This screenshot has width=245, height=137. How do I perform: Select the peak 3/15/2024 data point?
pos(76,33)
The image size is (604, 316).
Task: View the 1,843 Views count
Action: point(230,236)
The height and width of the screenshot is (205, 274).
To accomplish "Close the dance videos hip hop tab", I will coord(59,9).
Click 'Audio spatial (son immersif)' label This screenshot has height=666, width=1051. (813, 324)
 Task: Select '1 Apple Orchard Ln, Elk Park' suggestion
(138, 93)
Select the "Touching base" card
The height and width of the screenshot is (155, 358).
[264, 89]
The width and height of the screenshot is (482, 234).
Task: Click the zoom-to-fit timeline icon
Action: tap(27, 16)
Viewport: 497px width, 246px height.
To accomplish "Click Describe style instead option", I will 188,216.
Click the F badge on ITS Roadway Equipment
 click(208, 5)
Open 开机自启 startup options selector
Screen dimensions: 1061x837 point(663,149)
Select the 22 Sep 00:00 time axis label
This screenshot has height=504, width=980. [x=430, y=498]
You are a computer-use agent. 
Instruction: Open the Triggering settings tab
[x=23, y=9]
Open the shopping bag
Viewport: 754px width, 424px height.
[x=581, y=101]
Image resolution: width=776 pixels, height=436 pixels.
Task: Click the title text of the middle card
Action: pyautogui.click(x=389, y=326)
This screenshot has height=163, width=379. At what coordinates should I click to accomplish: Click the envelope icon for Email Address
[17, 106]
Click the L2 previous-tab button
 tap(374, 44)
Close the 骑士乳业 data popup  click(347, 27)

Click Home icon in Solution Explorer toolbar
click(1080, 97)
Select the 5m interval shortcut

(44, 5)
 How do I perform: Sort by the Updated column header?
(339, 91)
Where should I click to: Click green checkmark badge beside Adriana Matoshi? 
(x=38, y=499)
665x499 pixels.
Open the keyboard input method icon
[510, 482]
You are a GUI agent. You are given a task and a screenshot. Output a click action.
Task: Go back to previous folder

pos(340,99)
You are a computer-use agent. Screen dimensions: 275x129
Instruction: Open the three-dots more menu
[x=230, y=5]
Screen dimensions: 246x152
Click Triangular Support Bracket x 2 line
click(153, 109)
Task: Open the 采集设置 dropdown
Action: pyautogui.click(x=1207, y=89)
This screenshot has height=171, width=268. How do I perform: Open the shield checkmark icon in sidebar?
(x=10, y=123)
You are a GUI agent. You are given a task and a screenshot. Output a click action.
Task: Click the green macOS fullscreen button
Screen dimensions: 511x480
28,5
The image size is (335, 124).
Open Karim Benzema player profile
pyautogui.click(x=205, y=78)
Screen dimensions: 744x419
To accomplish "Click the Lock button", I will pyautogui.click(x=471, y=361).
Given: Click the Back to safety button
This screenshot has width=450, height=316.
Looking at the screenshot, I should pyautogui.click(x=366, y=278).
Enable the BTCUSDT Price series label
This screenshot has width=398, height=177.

**WHAT NEEDS TO BE DONE:**
From the data above, report how many lines include the string "computer". The number alone will do.

**EXPECTED ANSWER:**
2